Stored dataset records
## begin
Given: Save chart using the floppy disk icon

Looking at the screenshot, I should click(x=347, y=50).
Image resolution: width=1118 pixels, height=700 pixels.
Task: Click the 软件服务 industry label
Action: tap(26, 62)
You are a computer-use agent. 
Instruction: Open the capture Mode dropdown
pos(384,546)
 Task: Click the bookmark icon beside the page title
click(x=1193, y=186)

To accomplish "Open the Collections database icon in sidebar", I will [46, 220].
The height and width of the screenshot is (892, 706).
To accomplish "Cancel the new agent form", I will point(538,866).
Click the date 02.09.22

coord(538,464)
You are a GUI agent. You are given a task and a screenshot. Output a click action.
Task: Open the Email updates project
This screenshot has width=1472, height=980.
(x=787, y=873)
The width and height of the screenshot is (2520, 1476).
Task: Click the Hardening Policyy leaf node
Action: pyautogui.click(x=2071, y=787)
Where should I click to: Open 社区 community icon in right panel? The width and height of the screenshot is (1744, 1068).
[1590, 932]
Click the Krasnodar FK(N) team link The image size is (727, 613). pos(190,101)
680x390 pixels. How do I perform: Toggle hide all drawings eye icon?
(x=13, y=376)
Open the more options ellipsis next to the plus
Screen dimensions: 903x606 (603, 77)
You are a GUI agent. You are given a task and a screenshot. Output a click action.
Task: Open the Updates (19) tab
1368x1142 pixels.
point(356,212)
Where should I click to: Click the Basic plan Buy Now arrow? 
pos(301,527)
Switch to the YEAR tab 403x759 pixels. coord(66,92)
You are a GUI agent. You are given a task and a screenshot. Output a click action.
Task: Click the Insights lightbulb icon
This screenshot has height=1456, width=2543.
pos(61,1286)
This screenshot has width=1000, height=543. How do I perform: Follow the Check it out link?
## end
Aim of the exercise: Please copy all of the records above exactly, line for line.

Solution below:
Given: Save chart using the floppy disk icon

Looking at the screenshot, I should click(x=347, y=50).
Image resolution: width=1118 pixels, height=700 pixels.
Task: Click the 软件服务 industry label
Action: tap(26, 62)
You are a computer-use agent. 
Instruction: Open the capture Mode dropdown
pos(384,546)
 Task: Click the bookmark icon beside the page title
click(x=1193, y=186)

To accomplish "Open the Collections database icon in sidebar", I will [46, 220].
The height and width of the screenshot is (892, 706).
To accomplish "Cancel the new agent form", I will point(538,866).
Click the date 02.09.22

coord(538,464)
You are a GUI agent. You are given a task and a screenshot. Output a click action.
Task: Open the Email updates project
This screenshot has width=1472, height=980.
(x=787, y=873)
The width and height of the screenshot is (2520, 1476).
Task: Click the Hardening Policyy leaf node
Action: pyautogui.click(x=2071, y=787)
Where should I click to: Open 社区 community icon in right panel? The width and height of the screenshot is (1744, 1068).
[1590, 932]
Click the Krasnodar FK(N) team link The image size is (727, 613). pos(190,101)
680x390 pixels. How do I perform: Toggle hide all drawings eye icon?
(x=13, y=376)
Open the more options ellipsis next to the plus
Screen dimensions: 903x606 (603, 77)
You are a GUI agent. You are given a task and a screenshot. Output a click action.
Task: Open the Updates (19) tab
1368x1142 pixels.
point(356,212)
Where should I click to: Click the Basic plan Buy Now arrow? 
pos(301,527)
Switch to the YEAR tab 403x759 pixels. coord(66,92)
You are a GUI agent. You are given a task and a screenshot. Output a click action.
Task: Click the Insights lightbulb icon
This screenshot has height=1456, width=2543.
pos(61,1286)
This screenshot has width=1000, height=543. How do I perform: Follow the Check it out link?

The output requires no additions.